THE TASK - Look for "Vase" in each line of the entries, and return the matching lines.
───
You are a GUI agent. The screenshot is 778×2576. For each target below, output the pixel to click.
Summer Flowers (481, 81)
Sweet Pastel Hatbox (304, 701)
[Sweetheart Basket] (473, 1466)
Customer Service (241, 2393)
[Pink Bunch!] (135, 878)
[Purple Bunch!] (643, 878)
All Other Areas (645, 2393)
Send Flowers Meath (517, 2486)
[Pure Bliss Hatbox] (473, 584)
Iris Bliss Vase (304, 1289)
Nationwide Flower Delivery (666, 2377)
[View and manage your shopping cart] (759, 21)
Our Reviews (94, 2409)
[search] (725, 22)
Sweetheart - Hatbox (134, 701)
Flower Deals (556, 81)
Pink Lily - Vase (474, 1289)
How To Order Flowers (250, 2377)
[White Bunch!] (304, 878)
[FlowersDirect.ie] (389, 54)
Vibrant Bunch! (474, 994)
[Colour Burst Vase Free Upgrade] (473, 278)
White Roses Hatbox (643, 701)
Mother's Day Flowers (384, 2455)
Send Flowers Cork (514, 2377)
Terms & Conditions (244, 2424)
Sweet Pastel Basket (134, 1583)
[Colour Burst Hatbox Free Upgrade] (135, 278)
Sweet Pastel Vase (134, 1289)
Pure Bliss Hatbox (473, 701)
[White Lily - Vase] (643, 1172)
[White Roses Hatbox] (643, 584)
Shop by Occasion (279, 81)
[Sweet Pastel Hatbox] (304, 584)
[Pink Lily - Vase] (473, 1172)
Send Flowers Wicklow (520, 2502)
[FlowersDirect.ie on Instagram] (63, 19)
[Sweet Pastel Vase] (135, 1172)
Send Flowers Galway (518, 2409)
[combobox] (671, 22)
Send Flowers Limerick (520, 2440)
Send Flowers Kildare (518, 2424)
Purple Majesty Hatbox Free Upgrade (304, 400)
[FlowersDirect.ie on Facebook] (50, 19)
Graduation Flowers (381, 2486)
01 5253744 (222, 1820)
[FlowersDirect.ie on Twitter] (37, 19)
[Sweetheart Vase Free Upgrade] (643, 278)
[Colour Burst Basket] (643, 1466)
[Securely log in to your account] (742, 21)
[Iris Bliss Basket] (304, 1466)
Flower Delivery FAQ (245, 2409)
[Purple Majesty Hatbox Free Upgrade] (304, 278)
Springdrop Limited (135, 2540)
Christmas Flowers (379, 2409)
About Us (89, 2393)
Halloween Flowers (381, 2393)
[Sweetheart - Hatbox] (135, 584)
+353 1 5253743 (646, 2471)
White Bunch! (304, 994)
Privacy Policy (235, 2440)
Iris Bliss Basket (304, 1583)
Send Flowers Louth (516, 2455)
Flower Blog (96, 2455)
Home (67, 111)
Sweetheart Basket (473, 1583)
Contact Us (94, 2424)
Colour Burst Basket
───
WORKED SOLUTION -
Iris Bliss Vase (304, 1289)
Pink Lily - Vase (474, 1289)
[Colour Burst Vase Free Upgrade] (473, 278)
Sweet Pastel Vase (134, 1289)
[White Lily - Vase] (643, 1172)
[Pink Lily - Vase] (473, 1172)
[Sweet Pastel Vase] (135, 1172)
[Sweetheart Vase Free Upgrade] (643, 278)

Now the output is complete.